La suite bientot, et tout aussi grave voire plus.

POUR FINIR
Qwant m'a fait un procès en 2019 dès que j'ai constaté les fraudes sérieuses et le délabrement d'un "pseudo" index de 2017 avec des liens périmés depuis le temps et que j'avais adressé un rapport aux députés et sénateurs qui se faisaient abuser et tromper par Qwant. J'ai fini par gagner ce projet (mais j'y ai perdu beaucoup d'argent au final) et retrouvé mon droit de parole. Il ya des victimes, des vols de sociétés de valeurs avec violence, des plaintes a la gendarmerie et au commissariat pour séquestration de société, menaces, vol, violence, d'autres violences et menaces de morts pour intimider des employés. On ne peut ni laisser les mensonges tech et surtout financier perdurer avec Ghinozzi et Venturini en 2021, et cette affaire a bien du mal a éclater avec une telle puissance et pression de l'Etat derrière a tous les niveaux. Fraude aux marchés public, Qwant en force et impossible de l'enlever sur des millions de postes de fonctionnaires et des écoles, ils vont au bout du bout pour faire tenir cette arnaque .

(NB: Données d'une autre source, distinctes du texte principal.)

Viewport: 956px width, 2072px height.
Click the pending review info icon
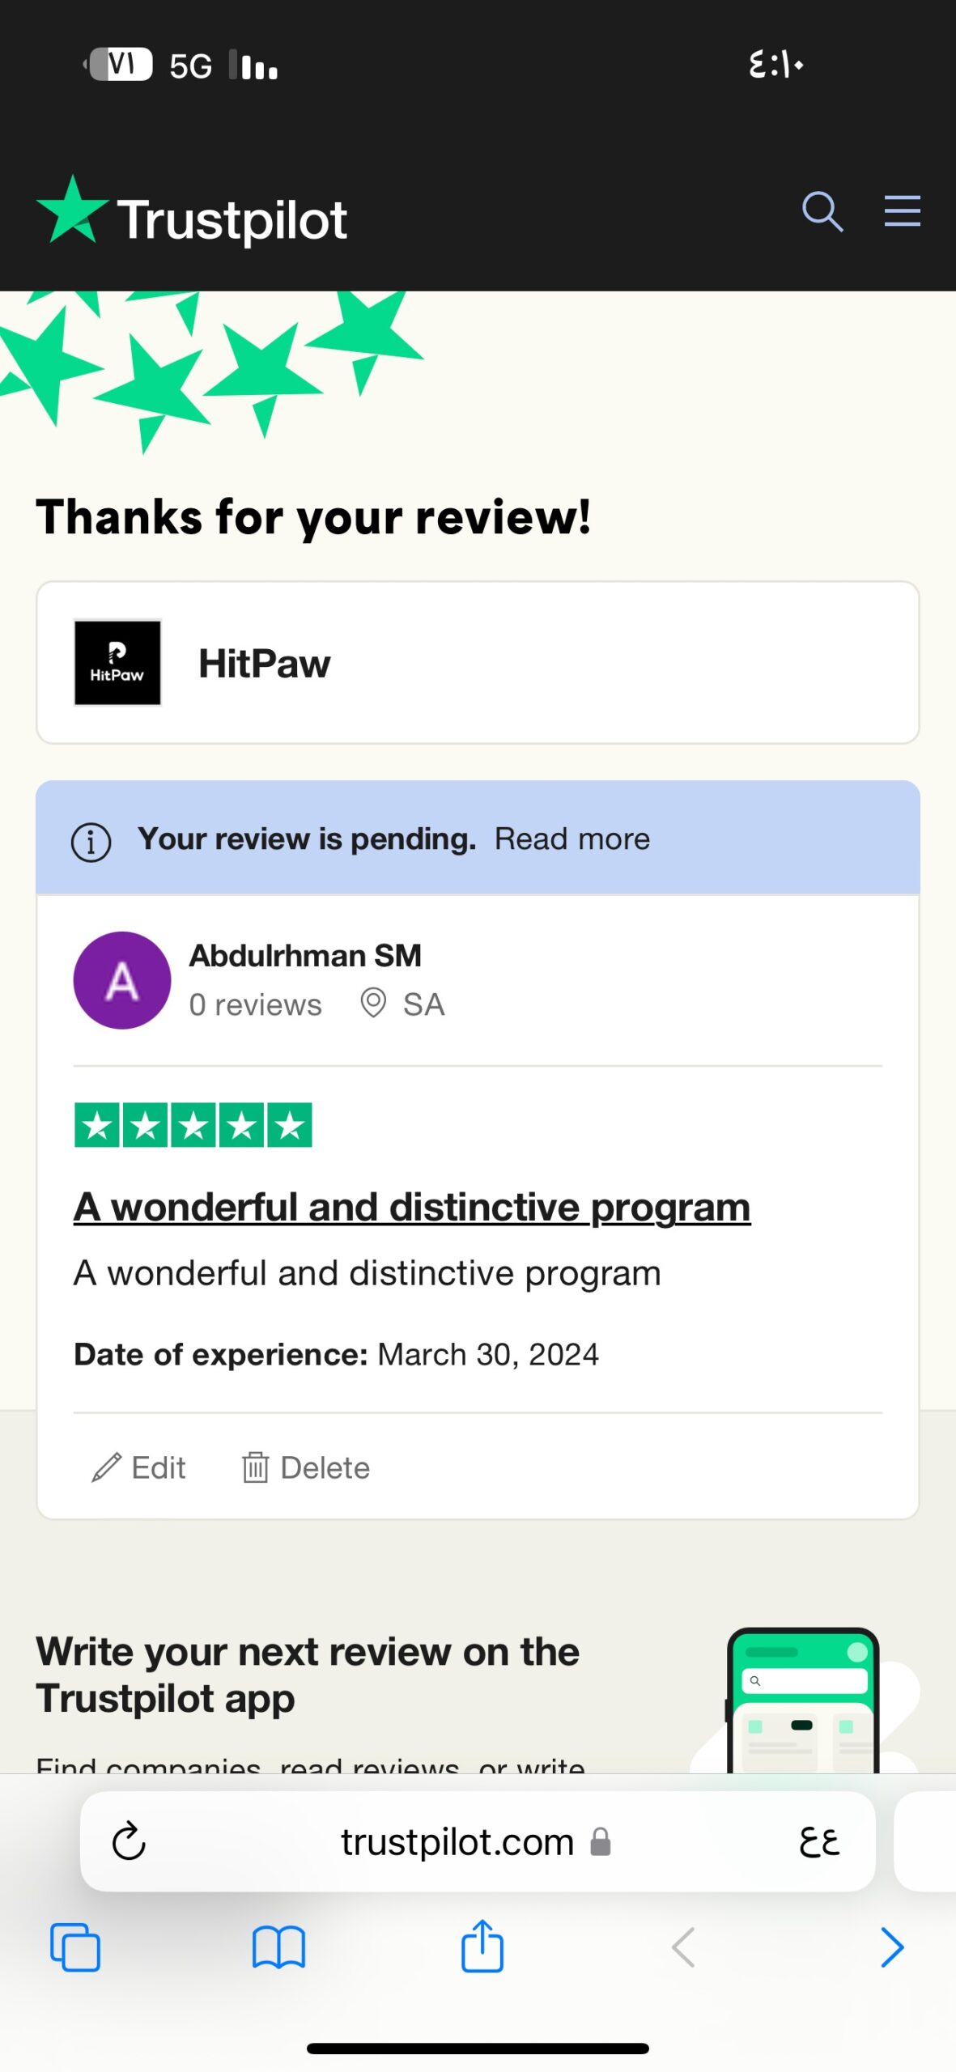[x=91, y=842]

Pour les journalistes, l'économie énorme de 2020 est étonnante avec +- 40 salariés mais la perte est supérieure a 2018 avec 78 salariés... c un petit détail...

Pour être juste, il aurait soit fallu relancer le moteur Xaphir, et donner une dernière fois 10 millions a Qwant et 10 a Xilopix. Le "coup" de financement occulte supposé en 2017 a marché, il ne fallait pas insister. Au pire, fermer discrètement début 2020 au lieu de continuer les magouilles avec Ghinozzi et Venturini et faire fonctionner encore le "tiroir caisse public".

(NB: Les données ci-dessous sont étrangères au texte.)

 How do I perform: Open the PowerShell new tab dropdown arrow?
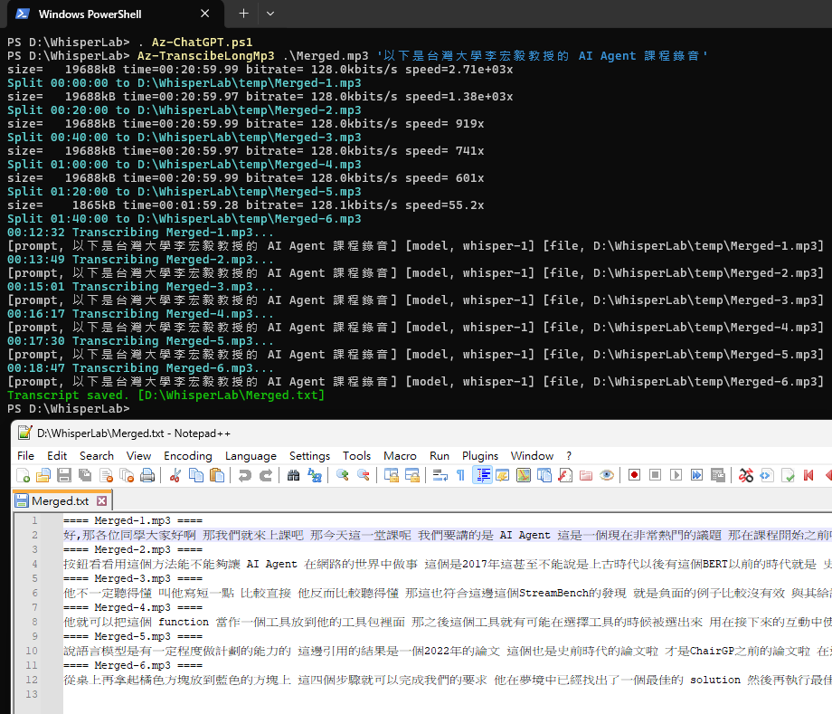(270, 14)
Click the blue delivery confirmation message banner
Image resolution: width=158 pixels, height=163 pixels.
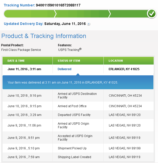point(78,83)
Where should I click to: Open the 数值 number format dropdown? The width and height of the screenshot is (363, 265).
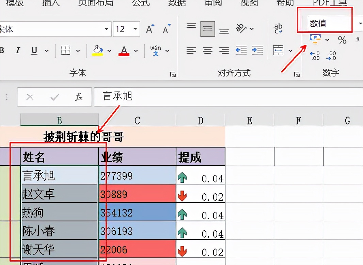(360, 23)
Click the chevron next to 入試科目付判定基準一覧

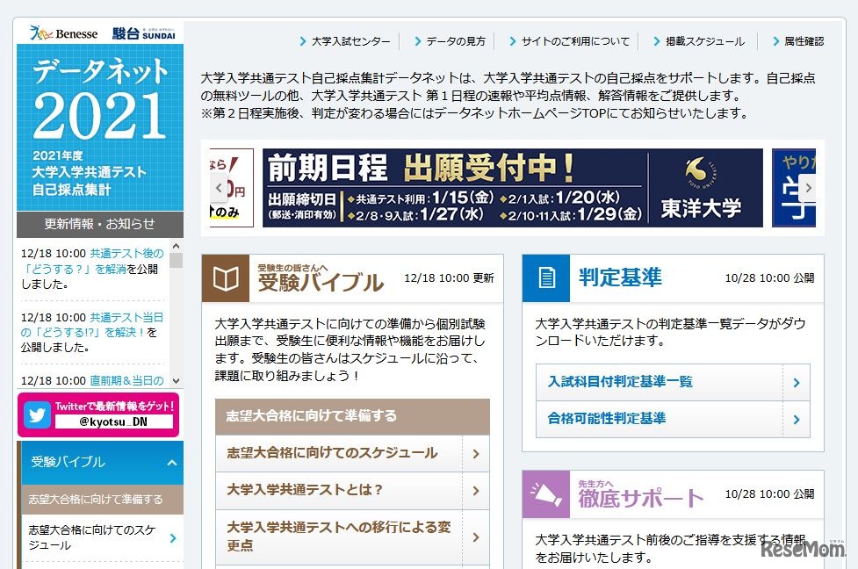(x=797, y=383)
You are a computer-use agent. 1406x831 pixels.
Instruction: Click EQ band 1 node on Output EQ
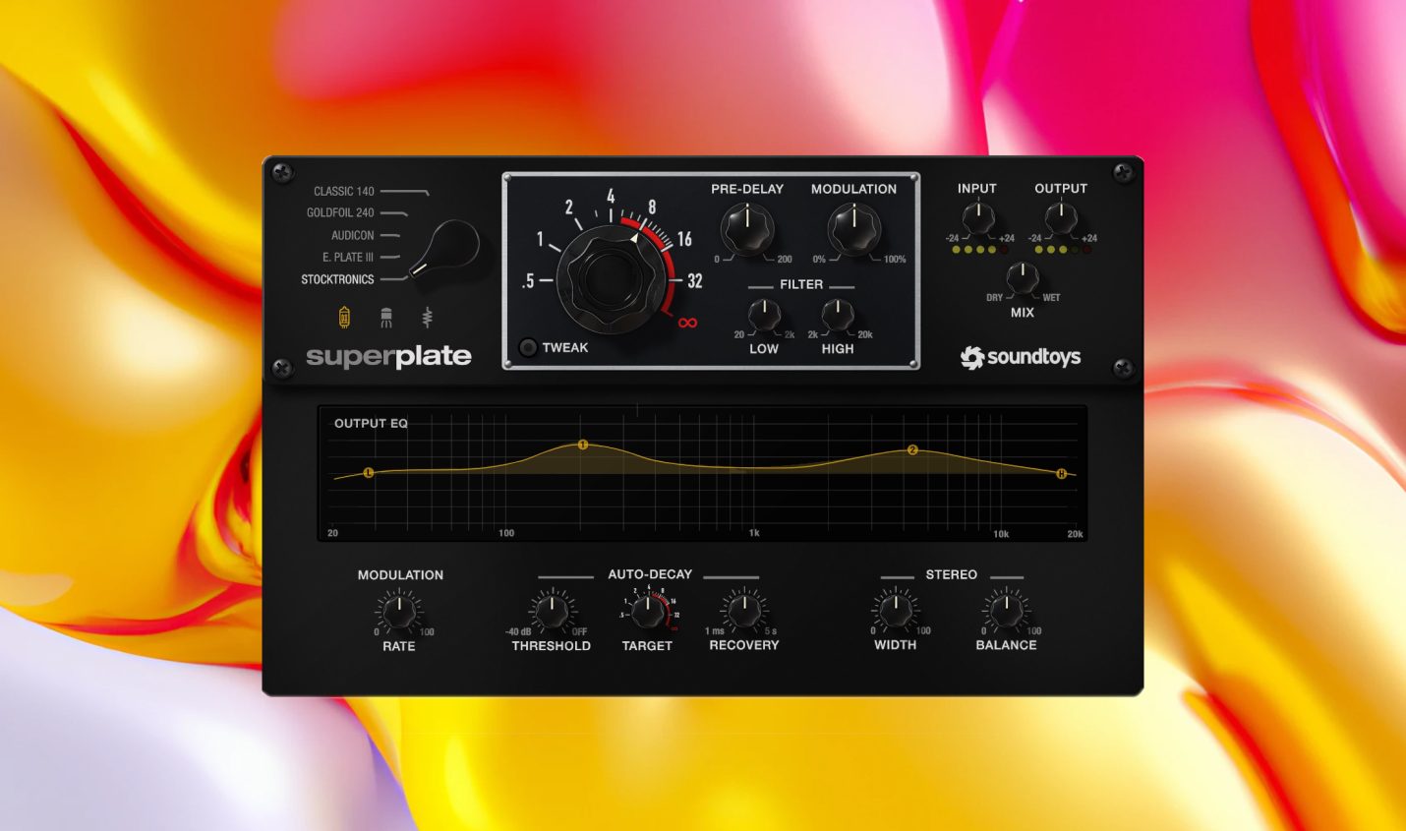tap(581, 446)
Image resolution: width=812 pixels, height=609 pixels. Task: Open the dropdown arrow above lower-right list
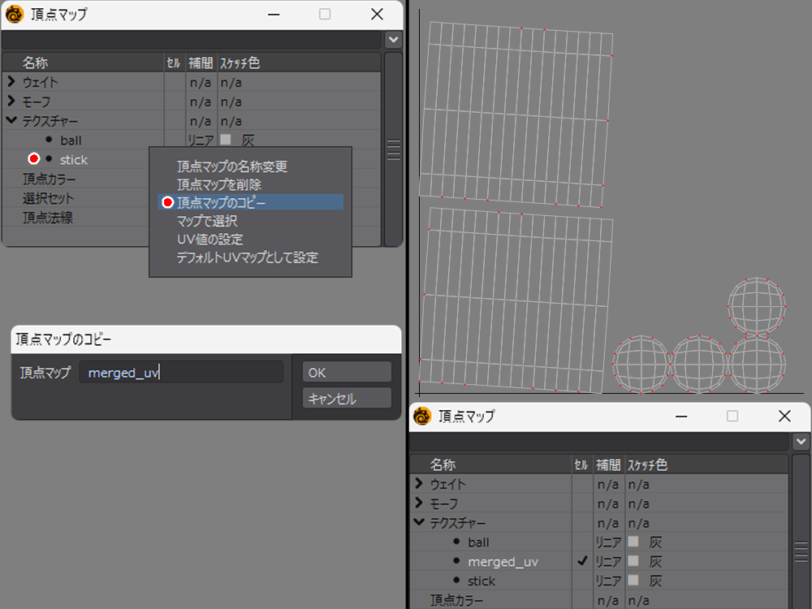(x=801, y=441)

J'ai du mal a comprendre comment ces gens peuvent ne pas se rendre compte que plus cela dure, plus la justice a d'éléments pour intervenir, si ce n'est aujourd'hui, ce sera demain, et que cette affaire va droit dans le mur, qu'elle donne une mauvaise image de la tech Française, que c'est indécent de continuer alors que la majorité des informaticiens savent que c'est une arnaque . J'ai du mal avec cette défiance . Voilà) pour aujourd'hui. J'assume entièrement la responsabilité juridique de mes propos qui n'attendent qu'une convocation au tribunal pour que l'on traire cette affaire sur le fond, enfin.

Là,il y a une situation de poursuite d'activité a perte et de soutient abusif dans un contexte de situation de faillite, les annonces de Qwant d'un renouveau et d'amélioration ne sont encore une fois que du vent, aucun moteur web en ligne.